(Assignment): Continue the review of Grounded at the Traverse Theatre, given below, from where it stops.

*** Passage for review Section Begins ***

Sunday 11 August 2013

Grounded - Traverse Theatre, Edinburgh Fringe Festival


Many of us have felt the impact of digital advancements in the workplace, not just its affect upon employment levels, but also the feeling that the benefits of efficiency are a poor substitute for the tangibility of pen to paper, or face to face contact or the pleasures of understanding the mechanics of your instrument.
When we apply the same rational to modern warfare, the sense of personal detachment becomes heightened. Of all the controversy that surrounds drones (unmanned military vehicles), lack of job satisfaction for the person who pushes the button is fairly low down on the agenda, a bit like worrying about Health and Safety in the kitchen at the MoD. However, if the minuscule act of pushing a button gives you no sense of the machine it controls or the inevitable outcome, how might this transform the act or the person pushing the button when the inevitable outcome is death?

*** Passage for review Section Ends ***
*** Information Section Begins ***

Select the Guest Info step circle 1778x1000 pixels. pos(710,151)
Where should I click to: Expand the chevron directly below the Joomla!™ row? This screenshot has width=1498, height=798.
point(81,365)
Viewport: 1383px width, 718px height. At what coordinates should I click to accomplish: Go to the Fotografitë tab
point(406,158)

*** Information Section Ends ***
*** Information Section Begins ***

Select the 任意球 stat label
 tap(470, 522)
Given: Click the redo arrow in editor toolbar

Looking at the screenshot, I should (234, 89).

*** Information Section Ends ***
*** Information Section Begins ***

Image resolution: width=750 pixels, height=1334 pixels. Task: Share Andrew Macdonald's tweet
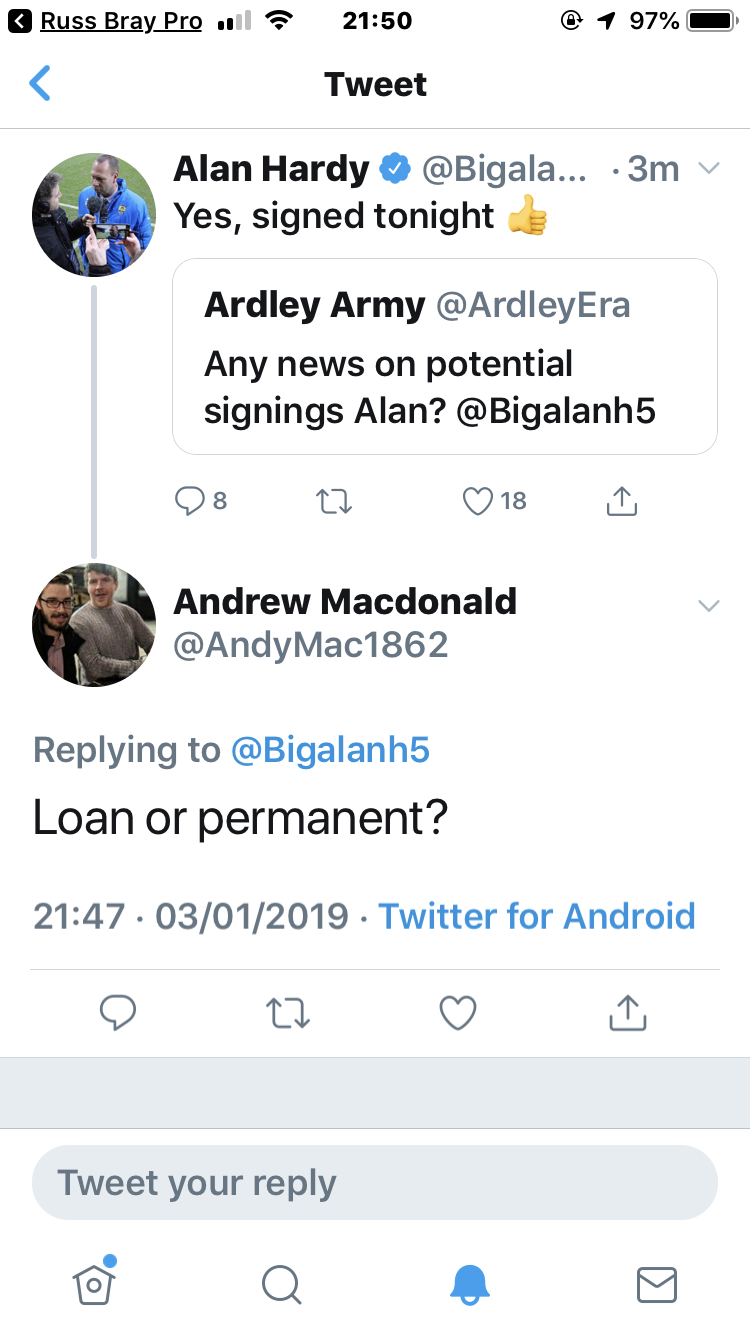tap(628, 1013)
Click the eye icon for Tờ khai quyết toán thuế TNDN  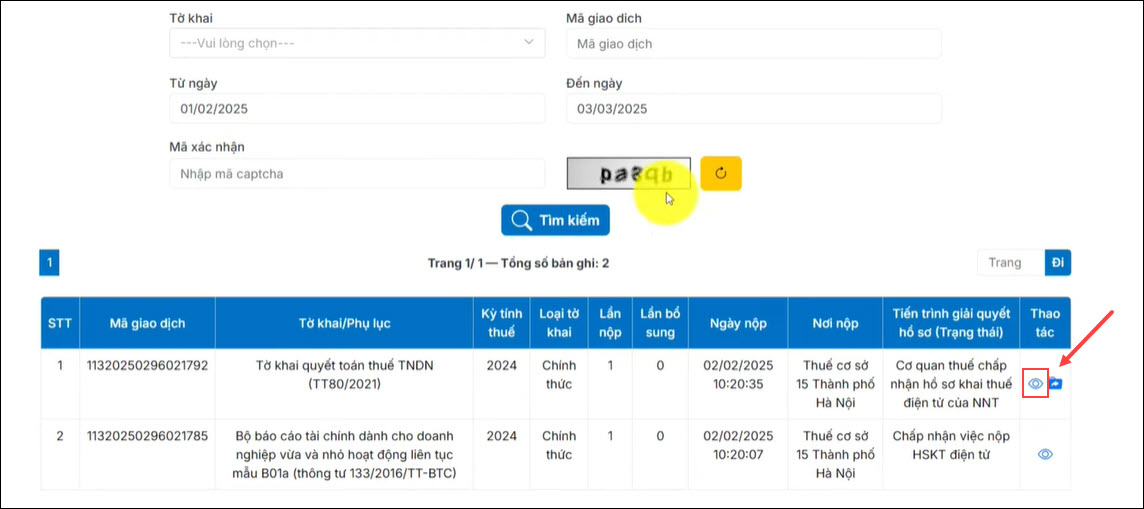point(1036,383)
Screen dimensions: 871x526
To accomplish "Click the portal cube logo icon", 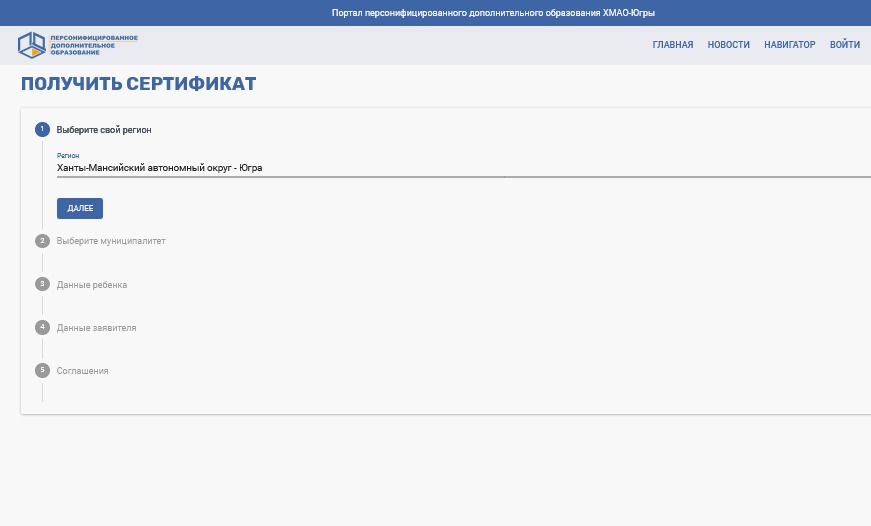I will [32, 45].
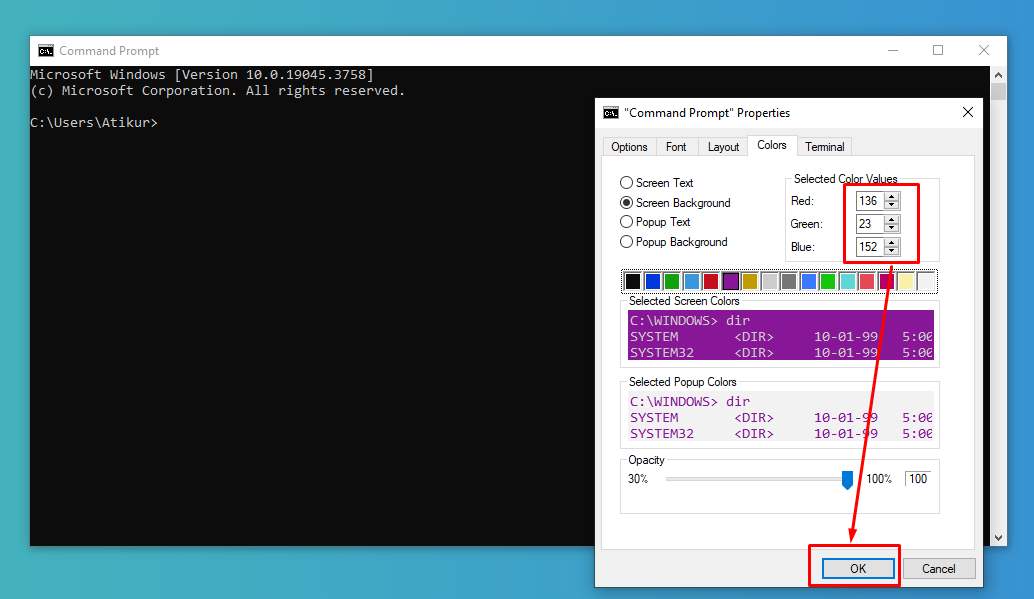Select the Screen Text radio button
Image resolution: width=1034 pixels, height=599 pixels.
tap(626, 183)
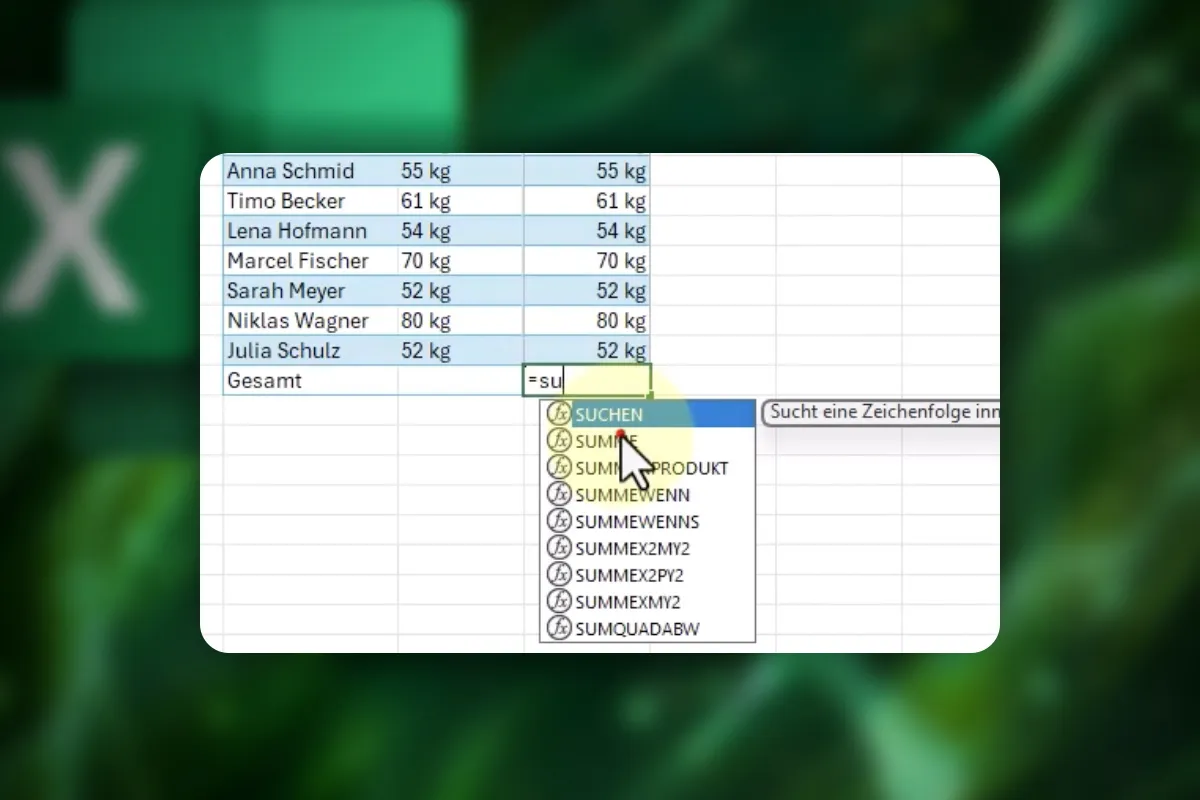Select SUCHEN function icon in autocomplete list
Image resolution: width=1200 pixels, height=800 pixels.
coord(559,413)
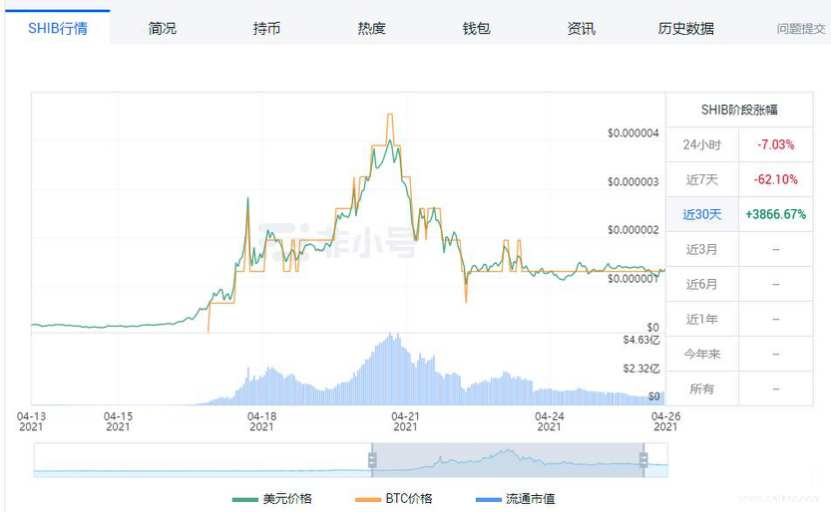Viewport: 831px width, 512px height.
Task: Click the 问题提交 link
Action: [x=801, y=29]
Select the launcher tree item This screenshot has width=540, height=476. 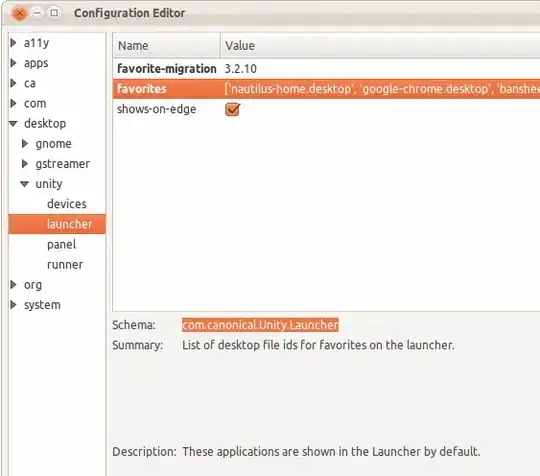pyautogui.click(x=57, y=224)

*** Information Section Ends ***

(Output below):
The person in question in Grounded is a hot shot F-16 pilot in the U.S. air force. So far, so sexy yes? She, definitely thinks so, in fact, to say that she lives and breathes her job is in understatement. For her, she only comes alive when surrounded by endless blue, with the robust controls of her trusty fighter in her fists. It's this cocksure quality that soon finds her in an unexpected tailspin of romance, which results in a pregnancy and a little girl. Grounded by her pregnancy, she soon finds herself transferred to Las Vegas where instead of the return to the blue skies she desires, she is forced to retrain, a new lightening rod badge stamped, unceremoniously into her uniform, as one of many pilots now in control of the U.S. government's new 11 million dollar drones. There are some benefits to this new arrangements however, as each 'flight' is undertaken as a 12 hour shift, a constant rotation of pilots taking the controls out in the safety of the Las Vegas desert, which means she can return each evening to her husband and child and still retain her role as mother and wife.

Yet the difficulties of balancing these two lives, and her multiple roles soon begins to takes its inevitable toll. The endless blue is replaced by continuous grey, as she scans the deserts of Afghanistan through a video monitor, searching for insurgents. Her former sense of clarity between the black and white and good and bad starts to blur. The overwhelming shades of grey start to envelop her life and a sense of paranoia  and a disconcerting feeling of herself being watched, starts to infect her relationships and confidence in her work, resulting in tragic consequences.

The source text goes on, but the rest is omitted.